The construction of the much-awaited Sh20 billion power plant at Dandora dumpsite to help manage the thousands of tons of waste generated daily in the city will begin in June.
The county government yesterday said it is still receiving proposals from 26 shortlisted private investors that had expressed interest in the project.
“More than 60 investors had expressed interest but we shortlisted 26 and asked them to write proposal detailing the technology they have and how they intend to implement it,” Environment director David Makori said.
Makori said that the shortlisted investors have until the end of the month to submit the proposal. He said that evaluations before the tender is awarded to the best firm.
“We are looking for a firm that will offer best technology and has finances to do the work. In three months, we should be done with all the documentations,” he said.
The plant will recycle waste and use garbage to produce and supply electricity in the city.
Makori said that the plant is expected to produce 40 mega watts of clean, renewal energy per day which will connected to the national grid.
The firm was to eliminate the need to relocate the dumpsite as it will use the mountains of waste deposited at the dumpsite as raw materials.
“This plant will create jobs for youths in Dandora,” he said.
Last month, Environment executive Larry Wambua said that City Hall collects only 1000 tons of garbage daily against 2500 produced.
“Waste management is a big headache for Nairobi, with a lot of our waste going into rivers, illegal dumpsites, roads and streets,” he said.
The Dandora dumpsite covers more than 30 acres and receives wastes from across the capital. It was declared full in 1996 but still continues to receive the trash after several attempts to relocate it failed.
Initially, the dumpsite was supposed to be relocated to Ruai, but this failed after the Kenya Civil Aviation Authority contested the move, arguing the site is too close to JKIA and that birds attracted to it would interfere with flights.
Currently, the county is compacting waste to accommodate more as it looks for alternatives, including setting up of a waste energy plant.

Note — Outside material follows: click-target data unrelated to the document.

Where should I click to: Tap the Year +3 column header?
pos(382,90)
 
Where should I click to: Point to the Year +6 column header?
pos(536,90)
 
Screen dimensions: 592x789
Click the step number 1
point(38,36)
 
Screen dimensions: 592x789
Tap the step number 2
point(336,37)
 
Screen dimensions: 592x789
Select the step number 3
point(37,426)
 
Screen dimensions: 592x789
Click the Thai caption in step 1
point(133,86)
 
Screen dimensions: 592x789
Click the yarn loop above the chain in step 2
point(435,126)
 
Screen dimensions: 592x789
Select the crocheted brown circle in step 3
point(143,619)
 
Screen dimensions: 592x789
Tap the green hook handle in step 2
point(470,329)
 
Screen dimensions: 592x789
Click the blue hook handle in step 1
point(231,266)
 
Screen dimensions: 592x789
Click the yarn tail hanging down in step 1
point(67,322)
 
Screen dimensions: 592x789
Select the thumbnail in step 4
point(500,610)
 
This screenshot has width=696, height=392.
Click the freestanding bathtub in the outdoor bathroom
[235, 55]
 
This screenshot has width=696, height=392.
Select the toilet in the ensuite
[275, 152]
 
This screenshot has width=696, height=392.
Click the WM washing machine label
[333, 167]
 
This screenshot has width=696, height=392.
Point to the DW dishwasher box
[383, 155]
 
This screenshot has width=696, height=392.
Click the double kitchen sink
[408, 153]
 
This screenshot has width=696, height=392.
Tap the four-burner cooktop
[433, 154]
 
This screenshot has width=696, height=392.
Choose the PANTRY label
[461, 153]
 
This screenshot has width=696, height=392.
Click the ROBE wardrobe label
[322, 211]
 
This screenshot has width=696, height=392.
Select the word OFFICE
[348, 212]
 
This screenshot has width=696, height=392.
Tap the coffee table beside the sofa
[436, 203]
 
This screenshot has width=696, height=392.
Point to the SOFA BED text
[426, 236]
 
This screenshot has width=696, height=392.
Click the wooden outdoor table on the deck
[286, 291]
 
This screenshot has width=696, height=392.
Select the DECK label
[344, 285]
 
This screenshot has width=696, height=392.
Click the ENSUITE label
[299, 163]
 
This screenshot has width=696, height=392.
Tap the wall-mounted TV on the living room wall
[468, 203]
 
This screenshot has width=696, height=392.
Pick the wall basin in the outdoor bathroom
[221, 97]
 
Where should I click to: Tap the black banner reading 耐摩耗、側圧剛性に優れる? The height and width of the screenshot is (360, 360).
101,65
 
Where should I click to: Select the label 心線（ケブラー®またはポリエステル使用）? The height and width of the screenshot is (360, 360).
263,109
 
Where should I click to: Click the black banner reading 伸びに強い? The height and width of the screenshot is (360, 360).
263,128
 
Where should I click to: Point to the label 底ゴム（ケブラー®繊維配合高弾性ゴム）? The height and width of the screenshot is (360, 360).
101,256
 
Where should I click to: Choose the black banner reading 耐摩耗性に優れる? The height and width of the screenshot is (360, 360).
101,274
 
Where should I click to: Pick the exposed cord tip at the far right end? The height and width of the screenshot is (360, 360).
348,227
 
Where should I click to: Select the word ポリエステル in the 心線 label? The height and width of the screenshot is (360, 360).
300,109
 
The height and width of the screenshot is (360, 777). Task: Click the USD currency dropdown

During his New Year message to the residents, Governor Mike Sonko promised to deliver plant this year.
The county has been planning to establish the energy plant for more than three years. In 2016, former Governor Evans Kidero’s administration nearby delivered the project, but a German investor withdrew in the last minute.
Sustainable Environment Management UG withdrew from the project after it emerged that lacked a title for the 30-acre waste-yard.
The firm had been contracted through a public-private partnership, to mange the waste.
But Sonko said his administration started the process afresh after the county obtained a title for the land early last year.